At Haworth she met the person who made the first proposal of marriage to her. Miss Brontë respected the young man very deeply, but as she did not really love him, she refused to marry him. Soon after, an Irish clergyman, fresh from Dublin University, whom she had only met once, sent her a letter, which proved to be a declaration of love and a proposal of matrimony. But although she had no hope of another offer, the witty, lively, and ardent Irishman was summarily rejected. Restored to health and strength, instead of remaining at Haworth to be a burden to her father, and to live on there in idleness perhaps for years, she determined, if everything else failed, to turn housemaid. Soon after, she became engaged as a governess in a family where she was destined to find an ungenial residence. The children all loved her, more or less, according to their different characters. But the mother was proud and pompous, and Miss Brontë as proud, though not so pompous, as she. In 1839, she left the family of the wealthy Yorkshire manufacturer; and in 1841, found her second and last situation as a governess. This time she became a member of a kind-hearted and friendly household. But her salary, after deducting the expense of washing, amounted to only £16; moreover, the career of a governess was to Miss Brontë a perpetual attempt to force her faculties into a direction for which her previous life had unfitted them. So at Christmas she left this situation.
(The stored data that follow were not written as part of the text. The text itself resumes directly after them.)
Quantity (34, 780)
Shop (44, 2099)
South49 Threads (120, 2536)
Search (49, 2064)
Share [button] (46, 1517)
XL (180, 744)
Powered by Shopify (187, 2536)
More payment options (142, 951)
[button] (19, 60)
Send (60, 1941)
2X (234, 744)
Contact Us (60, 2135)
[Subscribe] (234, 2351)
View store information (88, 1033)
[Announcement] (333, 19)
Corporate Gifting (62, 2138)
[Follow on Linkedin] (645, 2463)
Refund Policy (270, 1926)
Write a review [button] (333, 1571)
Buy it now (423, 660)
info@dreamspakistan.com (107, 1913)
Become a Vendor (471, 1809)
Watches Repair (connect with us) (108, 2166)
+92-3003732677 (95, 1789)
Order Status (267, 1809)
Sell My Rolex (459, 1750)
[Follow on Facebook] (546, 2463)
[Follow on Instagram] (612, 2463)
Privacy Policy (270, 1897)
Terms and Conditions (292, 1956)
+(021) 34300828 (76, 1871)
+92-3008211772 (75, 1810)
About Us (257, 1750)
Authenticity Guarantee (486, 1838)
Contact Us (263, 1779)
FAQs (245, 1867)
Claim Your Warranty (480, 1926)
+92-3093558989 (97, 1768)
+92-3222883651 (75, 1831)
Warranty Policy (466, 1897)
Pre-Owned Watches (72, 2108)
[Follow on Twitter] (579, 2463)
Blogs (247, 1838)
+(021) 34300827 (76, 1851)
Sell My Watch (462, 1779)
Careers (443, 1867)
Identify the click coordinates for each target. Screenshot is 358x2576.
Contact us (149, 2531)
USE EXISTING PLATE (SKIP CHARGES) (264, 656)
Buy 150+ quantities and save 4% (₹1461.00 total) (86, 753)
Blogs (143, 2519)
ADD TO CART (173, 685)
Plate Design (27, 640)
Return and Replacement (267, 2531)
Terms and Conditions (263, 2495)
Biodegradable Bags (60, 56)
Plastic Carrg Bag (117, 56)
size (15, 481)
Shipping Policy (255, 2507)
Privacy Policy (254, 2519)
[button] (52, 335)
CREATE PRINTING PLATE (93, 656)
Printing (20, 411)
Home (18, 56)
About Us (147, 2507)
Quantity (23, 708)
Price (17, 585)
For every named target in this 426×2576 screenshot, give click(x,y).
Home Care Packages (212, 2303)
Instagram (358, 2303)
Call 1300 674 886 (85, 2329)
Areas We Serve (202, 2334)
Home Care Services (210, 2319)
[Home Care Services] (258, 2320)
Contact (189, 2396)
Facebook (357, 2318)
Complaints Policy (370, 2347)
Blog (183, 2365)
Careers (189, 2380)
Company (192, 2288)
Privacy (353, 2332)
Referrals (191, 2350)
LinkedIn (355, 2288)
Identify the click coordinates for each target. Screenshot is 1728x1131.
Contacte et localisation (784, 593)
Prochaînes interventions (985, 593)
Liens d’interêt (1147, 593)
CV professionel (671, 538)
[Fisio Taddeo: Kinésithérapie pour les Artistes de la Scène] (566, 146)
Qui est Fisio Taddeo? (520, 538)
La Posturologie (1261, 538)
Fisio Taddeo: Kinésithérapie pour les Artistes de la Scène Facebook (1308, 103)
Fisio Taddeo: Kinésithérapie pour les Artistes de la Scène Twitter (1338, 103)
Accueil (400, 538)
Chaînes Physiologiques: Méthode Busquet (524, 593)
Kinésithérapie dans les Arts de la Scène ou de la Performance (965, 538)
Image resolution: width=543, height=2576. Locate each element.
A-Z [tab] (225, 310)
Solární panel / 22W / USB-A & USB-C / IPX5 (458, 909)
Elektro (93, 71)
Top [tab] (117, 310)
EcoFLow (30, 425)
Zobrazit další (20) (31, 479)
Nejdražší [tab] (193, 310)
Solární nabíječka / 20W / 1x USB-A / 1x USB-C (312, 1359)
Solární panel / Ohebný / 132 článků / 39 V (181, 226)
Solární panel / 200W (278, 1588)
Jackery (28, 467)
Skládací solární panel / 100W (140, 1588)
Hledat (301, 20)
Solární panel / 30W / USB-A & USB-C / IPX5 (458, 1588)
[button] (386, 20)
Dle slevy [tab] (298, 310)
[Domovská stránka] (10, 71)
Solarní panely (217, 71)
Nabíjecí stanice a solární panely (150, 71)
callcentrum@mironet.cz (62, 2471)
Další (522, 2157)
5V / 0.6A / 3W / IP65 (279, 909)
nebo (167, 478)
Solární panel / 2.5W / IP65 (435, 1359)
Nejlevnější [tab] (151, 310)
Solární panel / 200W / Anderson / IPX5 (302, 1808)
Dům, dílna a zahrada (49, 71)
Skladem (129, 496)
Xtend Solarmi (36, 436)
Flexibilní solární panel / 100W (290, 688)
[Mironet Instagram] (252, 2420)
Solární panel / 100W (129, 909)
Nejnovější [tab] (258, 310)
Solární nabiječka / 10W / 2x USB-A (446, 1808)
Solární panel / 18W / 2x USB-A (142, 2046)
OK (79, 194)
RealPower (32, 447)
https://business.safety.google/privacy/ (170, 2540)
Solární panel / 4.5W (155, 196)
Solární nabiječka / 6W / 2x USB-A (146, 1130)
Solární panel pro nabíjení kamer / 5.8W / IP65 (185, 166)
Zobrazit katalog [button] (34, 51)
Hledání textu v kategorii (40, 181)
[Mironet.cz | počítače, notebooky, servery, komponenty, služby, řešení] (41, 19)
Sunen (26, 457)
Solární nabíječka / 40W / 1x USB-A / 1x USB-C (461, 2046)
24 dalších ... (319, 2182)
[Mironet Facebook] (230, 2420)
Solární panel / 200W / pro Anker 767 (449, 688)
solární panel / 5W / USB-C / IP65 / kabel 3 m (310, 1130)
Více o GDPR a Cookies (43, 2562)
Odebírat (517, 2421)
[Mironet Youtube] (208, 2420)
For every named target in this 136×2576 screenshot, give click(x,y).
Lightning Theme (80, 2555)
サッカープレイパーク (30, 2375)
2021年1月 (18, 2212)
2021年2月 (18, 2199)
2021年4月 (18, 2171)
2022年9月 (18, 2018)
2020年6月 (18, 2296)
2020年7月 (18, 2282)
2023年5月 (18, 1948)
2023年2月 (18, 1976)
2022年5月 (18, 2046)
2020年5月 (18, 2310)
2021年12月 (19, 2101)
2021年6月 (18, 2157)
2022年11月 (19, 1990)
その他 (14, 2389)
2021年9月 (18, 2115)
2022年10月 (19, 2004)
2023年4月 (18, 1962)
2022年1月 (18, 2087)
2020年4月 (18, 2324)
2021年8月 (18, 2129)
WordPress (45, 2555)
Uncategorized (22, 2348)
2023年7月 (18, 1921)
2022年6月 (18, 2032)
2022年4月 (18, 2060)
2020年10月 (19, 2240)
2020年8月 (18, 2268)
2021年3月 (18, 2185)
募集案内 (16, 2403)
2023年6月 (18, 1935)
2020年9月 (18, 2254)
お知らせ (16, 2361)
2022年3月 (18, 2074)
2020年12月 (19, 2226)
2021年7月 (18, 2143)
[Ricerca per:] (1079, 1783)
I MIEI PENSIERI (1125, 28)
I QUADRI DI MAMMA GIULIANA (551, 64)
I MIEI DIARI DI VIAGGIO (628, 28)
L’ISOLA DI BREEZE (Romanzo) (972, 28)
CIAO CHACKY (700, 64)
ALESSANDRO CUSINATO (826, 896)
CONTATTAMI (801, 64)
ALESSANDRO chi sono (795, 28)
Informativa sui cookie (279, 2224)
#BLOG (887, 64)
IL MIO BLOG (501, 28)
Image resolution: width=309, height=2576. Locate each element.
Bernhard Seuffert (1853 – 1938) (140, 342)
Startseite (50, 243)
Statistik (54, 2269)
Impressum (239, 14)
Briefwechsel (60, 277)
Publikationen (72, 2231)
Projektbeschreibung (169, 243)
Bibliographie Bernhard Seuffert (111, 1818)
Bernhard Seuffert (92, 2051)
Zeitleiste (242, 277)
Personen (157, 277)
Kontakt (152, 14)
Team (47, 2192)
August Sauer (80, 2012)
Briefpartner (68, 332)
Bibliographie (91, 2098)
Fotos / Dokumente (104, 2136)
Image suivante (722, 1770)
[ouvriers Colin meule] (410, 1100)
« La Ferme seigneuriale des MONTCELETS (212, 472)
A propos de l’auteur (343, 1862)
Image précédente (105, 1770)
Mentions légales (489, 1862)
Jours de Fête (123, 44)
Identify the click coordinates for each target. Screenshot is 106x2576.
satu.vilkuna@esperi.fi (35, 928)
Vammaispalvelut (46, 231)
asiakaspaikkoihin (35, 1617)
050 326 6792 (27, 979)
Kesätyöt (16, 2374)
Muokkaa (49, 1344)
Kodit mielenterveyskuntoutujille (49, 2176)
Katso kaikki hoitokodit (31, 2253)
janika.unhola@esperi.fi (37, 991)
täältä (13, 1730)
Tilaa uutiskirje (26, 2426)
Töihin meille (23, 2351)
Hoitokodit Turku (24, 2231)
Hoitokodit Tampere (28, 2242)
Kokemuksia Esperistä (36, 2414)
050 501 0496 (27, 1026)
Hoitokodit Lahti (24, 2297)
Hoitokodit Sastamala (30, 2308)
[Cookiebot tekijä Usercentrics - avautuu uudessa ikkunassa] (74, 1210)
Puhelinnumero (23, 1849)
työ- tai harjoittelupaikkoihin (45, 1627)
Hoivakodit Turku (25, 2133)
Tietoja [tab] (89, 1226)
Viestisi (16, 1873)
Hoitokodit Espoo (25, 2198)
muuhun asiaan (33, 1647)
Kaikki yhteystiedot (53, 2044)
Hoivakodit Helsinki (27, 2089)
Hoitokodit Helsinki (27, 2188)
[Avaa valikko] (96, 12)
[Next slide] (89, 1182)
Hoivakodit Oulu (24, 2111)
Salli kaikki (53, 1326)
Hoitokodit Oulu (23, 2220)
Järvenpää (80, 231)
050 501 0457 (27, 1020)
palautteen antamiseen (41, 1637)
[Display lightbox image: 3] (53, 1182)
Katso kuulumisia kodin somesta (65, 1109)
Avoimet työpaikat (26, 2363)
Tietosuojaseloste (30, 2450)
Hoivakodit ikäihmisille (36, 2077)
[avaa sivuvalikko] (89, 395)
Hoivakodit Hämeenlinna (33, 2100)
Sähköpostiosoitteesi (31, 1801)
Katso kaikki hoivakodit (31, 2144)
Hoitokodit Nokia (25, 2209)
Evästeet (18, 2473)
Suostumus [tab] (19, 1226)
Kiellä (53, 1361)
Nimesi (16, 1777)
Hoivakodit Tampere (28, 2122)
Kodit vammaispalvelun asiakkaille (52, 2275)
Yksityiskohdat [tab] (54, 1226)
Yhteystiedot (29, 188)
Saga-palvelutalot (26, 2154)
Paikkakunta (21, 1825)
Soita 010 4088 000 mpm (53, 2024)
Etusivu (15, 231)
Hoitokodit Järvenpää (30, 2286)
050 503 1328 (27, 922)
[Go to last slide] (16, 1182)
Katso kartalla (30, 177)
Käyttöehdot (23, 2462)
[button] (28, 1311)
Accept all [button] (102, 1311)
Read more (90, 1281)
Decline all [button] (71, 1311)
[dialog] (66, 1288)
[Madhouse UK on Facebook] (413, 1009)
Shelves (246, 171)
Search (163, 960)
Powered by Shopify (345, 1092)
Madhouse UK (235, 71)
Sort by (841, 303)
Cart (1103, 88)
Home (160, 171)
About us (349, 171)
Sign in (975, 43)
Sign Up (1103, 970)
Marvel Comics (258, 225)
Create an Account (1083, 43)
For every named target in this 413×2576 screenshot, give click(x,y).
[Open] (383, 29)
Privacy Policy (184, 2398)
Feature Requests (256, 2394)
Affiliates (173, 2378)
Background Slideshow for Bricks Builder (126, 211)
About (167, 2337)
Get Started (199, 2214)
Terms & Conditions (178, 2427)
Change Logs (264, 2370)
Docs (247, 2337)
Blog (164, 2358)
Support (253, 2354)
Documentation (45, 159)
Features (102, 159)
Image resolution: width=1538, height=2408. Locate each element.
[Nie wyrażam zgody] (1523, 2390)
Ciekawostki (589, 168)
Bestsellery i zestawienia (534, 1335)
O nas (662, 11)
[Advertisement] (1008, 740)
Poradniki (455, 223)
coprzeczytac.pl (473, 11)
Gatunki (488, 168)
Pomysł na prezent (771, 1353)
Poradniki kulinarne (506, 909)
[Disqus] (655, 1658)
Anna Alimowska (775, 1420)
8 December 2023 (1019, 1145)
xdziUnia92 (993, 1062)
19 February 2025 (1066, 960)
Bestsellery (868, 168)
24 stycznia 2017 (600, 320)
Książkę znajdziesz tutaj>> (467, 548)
Several attempts to open a school at the parsonage having proved futile, with the view of better qualifying themselves for the task of teaching, Miss Brontë and her sister Emily went to Brussels in 1842, and took up their abode in Madame Héger’s pensionnat. Towards the close of the year, word came from England that her aunt, Miss Branwell, was very ill. Before they got home, the funeral was over, and Mr. Brontë and Anne were sitting together in quiet grief for one who had done her part well in the household for nearly twenty years. About the end of January, 1843, Miss Brontë returned to Brussels alone for another six months.

In returning to England, in 1844, Miss Brontë determined to commence a school, and to facilitate her success in this plan, M. Héger, gave her a kind of diploma, sealed with the Athenée Royal, of which he was a professor. But no pupils made their appearance, and consequently the sisters abandoned the idea of school-keeping, and turned their thoughts to literature. Their volume of poems was published in 1846; their names being veiled under those of Currer, Ellis, and Acton Bell, but it met with little or no attention. It is possible that the names of Emily and Anne may not survive the present generation; but certainly Charlotte’s writings have placed her in the highest rank of lady novelists.

The winter of 1848 was a dark one at Haworth. Her only brother, and the sister she so intensely loved, and whose genius she ever delighted to exalt above her own, died within a few weeks of each other. Miss Brontë was prostrate with fever; and Anne, always delicate, grew rapidly worse. The two went together to Scarborough the following spring. There the younger sister died, and the elder was left alone with her aged father in that dreary deserted home among the graves. In June, 1850, she visited London, saw her old hero the Duke of Wellington, at the Chapel Royal, had an interview with Lewes, and dined with Thackeray. The same summer she went on to Edinburgh to join the friends with whom she had been staying in town. In a letter to a correspondent, she says: “Do not think that I blaspheme, when I tell you that your great London, as compared to Dunedin, ‘mine own romantic town,’ is as prose compared to poetry; or as a great rumbling, rambling, heavy epic compared to a lyric, brief, bright, clear, and vital as a flash of lightning. You have nothing like Scott’s monument; or, if you had that, and all the glories of architecture assembled together, you have nothing like Arthur’s seat, and above all, you have not the Scottish national character; and it is that grand character after all which gives the land its true charm, its true greatness.”